Basa-Basi #30 : LIfe's a Dance




Sudah lama sekali tidak menulis. Sudah beberapa bulan terlewati sejak terakhir kali saya menulis. Menulis pun rasanya tidak seenak dahulu; kata-kata tidak mengalir, ia seakan tersendat oleh kekosongan yang saya ciptakan sendiri.

Jika di suatu saat di masa depan;bulan depan, tahun depan, satu dasawarsa ke depan saya membaca ini kembali, ada beberapa hal yang ingin saya katakan hari ini.

*

Hidup adalah Ouroboros, seperti esai yang saya tulis di Nyimpang. Saya menyadari ini, setelah lama berdiri, mengembara, hangus dan terlahir kembali. Hidup adalah perkara reinkarnasi; bagaimana kamu harus bangkit setelah terseok-seok dan jatuh. Bagaimana kamu perlu sadar bahwa hidup adalah roda, chakra manggilingan.

Saya membeli roman Perancis klasik, Count de Monte Cristo beberapa pekan lalu, berbahasa Inggris dan masih sangat sulit untuk dibaca dengan keterbatasan bahasa Inggris saya saat ini. Walau begitu, roman ini saya hapal betul : saya membaca versi bahasa Indonesia terbitan KPG dalam seri sastra dunia beberapa waktu sebelumnya.

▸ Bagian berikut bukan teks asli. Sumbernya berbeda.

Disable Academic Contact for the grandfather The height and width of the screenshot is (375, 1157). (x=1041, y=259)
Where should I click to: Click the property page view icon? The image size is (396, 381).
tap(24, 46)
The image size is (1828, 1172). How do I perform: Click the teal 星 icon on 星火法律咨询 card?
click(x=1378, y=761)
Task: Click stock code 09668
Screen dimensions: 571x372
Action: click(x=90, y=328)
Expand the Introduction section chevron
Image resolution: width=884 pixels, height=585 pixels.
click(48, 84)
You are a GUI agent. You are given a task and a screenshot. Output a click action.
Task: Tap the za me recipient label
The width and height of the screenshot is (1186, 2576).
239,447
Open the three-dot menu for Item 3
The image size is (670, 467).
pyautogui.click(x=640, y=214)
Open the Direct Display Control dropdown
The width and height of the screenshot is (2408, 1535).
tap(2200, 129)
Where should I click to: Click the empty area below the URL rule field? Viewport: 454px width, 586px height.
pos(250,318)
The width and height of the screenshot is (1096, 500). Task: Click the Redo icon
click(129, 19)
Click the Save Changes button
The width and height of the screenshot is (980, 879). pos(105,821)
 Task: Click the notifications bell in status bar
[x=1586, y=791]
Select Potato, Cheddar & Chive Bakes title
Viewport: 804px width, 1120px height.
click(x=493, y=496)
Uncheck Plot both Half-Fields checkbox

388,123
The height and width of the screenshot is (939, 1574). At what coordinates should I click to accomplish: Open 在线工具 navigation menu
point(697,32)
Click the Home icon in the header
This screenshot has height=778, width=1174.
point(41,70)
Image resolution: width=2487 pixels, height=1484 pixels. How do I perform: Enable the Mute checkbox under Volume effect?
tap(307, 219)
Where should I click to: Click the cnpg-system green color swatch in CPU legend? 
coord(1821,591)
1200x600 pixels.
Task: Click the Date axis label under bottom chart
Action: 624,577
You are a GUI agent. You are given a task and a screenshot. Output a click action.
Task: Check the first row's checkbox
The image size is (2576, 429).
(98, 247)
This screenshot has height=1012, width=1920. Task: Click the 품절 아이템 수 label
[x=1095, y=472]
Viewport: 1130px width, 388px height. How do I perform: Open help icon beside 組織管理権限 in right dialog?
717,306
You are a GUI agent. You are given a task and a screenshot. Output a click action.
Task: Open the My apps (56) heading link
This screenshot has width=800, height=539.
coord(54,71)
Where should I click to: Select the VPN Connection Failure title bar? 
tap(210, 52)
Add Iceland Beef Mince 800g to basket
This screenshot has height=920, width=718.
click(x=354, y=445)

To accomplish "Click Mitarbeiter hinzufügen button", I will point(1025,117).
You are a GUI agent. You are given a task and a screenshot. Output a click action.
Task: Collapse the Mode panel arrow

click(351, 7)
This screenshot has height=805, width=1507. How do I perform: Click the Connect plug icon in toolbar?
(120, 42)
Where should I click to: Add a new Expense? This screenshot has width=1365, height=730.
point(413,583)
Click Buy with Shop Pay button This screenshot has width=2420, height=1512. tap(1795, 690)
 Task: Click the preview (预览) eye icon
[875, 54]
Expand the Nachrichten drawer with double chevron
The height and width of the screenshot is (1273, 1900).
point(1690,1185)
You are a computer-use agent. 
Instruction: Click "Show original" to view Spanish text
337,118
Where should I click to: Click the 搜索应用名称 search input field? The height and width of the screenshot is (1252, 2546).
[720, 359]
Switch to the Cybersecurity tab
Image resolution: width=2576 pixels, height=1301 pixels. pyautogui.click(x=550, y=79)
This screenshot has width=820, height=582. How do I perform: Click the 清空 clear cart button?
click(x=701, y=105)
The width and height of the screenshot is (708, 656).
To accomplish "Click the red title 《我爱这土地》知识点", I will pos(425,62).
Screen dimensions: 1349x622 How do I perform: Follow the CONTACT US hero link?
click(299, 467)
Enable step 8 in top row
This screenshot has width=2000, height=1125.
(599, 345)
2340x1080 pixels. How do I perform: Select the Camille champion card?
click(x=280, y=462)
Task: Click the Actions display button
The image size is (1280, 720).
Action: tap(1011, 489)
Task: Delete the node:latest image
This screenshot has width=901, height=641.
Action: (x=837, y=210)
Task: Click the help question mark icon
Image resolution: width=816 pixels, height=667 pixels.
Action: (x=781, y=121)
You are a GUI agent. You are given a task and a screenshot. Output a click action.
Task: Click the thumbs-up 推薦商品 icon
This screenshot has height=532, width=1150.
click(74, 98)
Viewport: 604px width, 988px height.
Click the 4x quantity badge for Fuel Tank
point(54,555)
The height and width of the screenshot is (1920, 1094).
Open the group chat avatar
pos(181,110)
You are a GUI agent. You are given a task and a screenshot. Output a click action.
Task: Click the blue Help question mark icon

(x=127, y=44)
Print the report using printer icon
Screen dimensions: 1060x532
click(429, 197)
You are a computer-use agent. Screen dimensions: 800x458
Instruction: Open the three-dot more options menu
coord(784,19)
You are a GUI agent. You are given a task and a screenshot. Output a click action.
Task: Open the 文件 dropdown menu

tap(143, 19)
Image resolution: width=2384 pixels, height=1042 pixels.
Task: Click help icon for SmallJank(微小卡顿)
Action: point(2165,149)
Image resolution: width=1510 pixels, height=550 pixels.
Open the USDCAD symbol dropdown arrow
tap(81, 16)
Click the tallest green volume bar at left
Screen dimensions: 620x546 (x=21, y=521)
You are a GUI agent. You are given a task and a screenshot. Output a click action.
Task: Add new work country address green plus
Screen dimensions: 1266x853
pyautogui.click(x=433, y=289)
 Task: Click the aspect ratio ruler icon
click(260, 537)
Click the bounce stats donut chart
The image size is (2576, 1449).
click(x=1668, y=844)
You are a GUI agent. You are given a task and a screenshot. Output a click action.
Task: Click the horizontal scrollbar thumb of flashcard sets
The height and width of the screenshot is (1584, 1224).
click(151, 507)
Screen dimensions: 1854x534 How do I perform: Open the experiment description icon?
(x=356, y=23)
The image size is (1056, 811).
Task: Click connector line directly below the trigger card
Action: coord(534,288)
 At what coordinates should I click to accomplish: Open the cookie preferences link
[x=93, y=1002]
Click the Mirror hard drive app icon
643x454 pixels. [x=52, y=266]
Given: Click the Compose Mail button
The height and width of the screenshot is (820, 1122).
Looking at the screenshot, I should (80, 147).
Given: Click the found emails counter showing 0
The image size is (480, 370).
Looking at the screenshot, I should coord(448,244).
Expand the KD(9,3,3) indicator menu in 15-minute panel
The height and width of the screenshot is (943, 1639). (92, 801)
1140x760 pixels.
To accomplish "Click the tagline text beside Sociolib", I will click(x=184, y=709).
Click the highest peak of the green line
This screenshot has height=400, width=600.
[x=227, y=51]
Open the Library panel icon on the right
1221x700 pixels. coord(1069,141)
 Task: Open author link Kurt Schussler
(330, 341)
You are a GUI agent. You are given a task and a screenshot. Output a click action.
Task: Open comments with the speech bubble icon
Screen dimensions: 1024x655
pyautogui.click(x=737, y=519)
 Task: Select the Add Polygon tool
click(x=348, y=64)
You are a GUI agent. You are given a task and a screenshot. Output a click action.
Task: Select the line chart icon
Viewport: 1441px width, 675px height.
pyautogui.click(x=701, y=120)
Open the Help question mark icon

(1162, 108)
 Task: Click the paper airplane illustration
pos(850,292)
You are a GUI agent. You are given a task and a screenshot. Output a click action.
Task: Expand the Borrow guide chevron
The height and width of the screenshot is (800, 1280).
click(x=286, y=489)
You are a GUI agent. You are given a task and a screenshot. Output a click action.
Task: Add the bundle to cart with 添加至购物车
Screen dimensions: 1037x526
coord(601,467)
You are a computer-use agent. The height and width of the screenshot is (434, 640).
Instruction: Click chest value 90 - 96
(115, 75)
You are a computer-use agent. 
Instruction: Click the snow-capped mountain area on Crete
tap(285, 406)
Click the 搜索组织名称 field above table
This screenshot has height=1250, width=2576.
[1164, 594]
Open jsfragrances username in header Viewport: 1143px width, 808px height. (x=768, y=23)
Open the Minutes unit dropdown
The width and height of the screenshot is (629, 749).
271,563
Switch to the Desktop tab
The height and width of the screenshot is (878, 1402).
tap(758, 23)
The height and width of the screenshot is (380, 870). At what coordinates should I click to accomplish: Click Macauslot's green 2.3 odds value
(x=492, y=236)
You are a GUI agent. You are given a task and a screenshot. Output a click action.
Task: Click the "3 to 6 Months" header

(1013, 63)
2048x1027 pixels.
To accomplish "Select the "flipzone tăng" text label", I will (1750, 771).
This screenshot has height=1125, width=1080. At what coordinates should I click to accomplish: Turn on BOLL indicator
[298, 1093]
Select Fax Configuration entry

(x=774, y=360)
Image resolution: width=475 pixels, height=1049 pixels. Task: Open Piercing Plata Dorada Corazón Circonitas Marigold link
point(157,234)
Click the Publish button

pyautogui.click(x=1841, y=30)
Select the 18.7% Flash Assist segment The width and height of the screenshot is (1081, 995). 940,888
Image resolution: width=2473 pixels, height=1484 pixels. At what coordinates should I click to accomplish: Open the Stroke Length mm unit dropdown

Count de Monte Cristo barangkali menjadi tragedy yang tepat untuk menggambarkan realita perputaran hidup. Bagaimana Dantes, seorang awak kapal yang difitnah dan dipenjara bisa membalas dendam dan menunjukkan pada dunia bahwa hidup itu berputar. Dengan usaha, lebih banyak belajar dan percaya pada diri sendiri dibandingkan orang lain merupakan salah satu cara Dantes menggulirkan roda hidupnya.

Seperti kata John Michael Montgomery dalam lagu country yang terkenal itu “Life’s a dance, you learn as you go, sometimes you lead, sometimes you follow”

*

Karir hari ini bisa dibilang agak membuat deg-degan walau sebenarnya cashflow cukup stabil dan membuat saya cukup senang bisa membeli beberapa buku setiap bulan, membeli paket data, atau sekadar membeli barang-barang tidak penting dan menyenangkan diri sendiri.

Tapi yang namanya freelancer, kita hidup dengan dan dari kemungkinan. Mungkin hari ini ada pesanan masuk, mungkin tidak. Mungkin ada repeat order, mungkin tidak. Inilah yang membuat saya cukup bersyukur telah mengena filsafat sebelumnya. Bagaimana agar kita senantiasa melatih pikiran kita dengan kemungkinan, dari yang terburuk hingga yang terbaik.

Filsafat stoic alias stoa yang beberapa waktu lalu saya baca rupanya cukup berguna disini. Yang berperan dalam kebahagiaan kita bukanlah keluarga, sahabat, idola atau lingkungan sosial, tapi diri kita sendiri. Tepatnya pikiran. Bagaimana kita bisa mengelola pikiran jauh lebih penting dibanding bisa mengelola income ribuan dollar. Walau keduanya jika digabung akan menjadi sangat luar biasa.

Awal agustus sampai kembali awal September ini saya mengerjakan satu jilid buku komik 26 halaman untuk klien dari Amerika Serikat. Tentu ini yang menjadi penghasilan rutin mingguan saya, hingga saya bahkan bisa menambah peralatan untuk bekerja.

Selain yang satu itu, saya bisa mengerjakan multiple project dalam satu waktu. Cara mengendalikannya gampang-gampang susah. Karena saya berhadapan dengan manajemen waktu. Bagaimana saya harus bisa memaksimalkan 4 jam sehari untuk bekerja multiple project. Tapi disinilah pelajarannya. Lagi-lagi John Michael Montgomery “… you learn as you go..”.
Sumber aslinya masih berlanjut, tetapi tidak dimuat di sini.